I saw a question while I was studying for OCCAM and CSP ( Communicating Sequential Processes ). I found some basic answers like;
- they both for parallel programming,
- they get input with question mark(?),
- send output with exclamation mark(!).
But I want to find out more technical details about their common features.
On CSP
Hoare's CSP was completed during 1979 ~ 1984, when his Book on CSP ( today having some 260+ pages ) was first published in 1985.

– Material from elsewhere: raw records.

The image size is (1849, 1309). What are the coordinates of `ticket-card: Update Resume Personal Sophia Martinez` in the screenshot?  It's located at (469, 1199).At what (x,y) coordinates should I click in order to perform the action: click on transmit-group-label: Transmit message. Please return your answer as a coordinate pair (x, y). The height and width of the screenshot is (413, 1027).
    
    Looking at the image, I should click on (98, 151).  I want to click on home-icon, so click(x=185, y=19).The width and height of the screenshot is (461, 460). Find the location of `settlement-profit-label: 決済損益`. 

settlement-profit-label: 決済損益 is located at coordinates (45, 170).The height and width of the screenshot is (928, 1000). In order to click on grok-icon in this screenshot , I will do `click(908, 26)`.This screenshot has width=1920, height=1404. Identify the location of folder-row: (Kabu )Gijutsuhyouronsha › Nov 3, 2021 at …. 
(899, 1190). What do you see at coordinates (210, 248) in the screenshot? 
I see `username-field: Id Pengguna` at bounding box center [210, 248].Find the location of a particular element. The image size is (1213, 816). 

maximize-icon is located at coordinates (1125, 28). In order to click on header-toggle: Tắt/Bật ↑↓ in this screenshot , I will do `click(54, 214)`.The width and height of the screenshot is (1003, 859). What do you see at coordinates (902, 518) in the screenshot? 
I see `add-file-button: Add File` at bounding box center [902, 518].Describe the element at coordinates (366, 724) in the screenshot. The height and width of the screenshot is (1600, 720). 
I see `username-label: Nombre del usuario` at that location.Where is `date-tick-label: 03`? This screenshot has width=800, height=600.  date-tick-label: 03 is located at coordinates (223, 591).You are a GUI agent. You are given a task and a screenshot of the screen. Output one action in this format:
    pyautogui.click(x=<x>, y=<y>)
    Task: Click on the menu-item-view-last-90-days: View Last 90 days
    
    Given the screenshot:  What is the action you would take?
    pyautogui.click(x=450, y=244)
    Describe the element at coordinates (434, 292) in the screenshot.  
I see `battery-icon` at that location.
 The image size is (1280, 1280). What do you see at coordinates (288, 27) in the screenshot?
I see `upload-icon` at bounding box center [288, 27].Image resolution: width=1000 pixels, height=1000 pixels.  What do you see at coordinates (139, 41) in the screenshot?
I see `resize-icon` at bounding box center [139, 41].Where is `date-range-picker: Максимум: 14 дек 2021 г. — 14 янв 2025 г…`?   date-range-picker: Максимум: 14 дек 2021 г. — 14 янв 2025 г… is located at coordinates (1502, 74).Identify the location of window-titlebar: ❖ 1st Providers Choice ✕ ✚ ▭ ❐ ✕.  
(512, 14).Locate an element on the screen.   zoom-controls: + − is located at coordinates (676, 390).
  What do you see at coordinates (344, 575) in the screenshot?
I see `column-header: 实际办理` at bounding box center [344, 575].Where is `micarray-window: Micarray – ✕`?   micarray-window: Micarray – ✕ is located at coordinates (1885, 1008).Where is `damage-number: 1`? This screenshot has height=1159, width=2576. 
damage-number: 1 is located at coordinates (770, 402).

This final version of CSP also includes channels, that allow process-to-process communication and synchronisation mechanics.
On
occam
David May, along with Hoare's team at Oxford, has concurrently with the evolution of CSP developed
occam
, a language tightly knit to the InMOS very innovative and very advanced TRANSPUTER processor-networks, deliberately intended to blend CSP into a practical programming language.There are un-"paralleled" advanced features of the
occam
language concept that contemporary languages may source from.A funny sample code (C) 2000, Fred Barnes with some fixes/mods from Peter Welch illustrates the powers of the language/CSP channel concepts on a toy example of a Bar-simulator, serving beers, while keeping the code readable and expressive.
In next waves, CSP and Occam have influenced each other ( for example in The Laws of Occam Programming ( ~90 pages, scanned copy ) ), touching as advanced topics as distributed real-time processing and many other advanced fields of interest.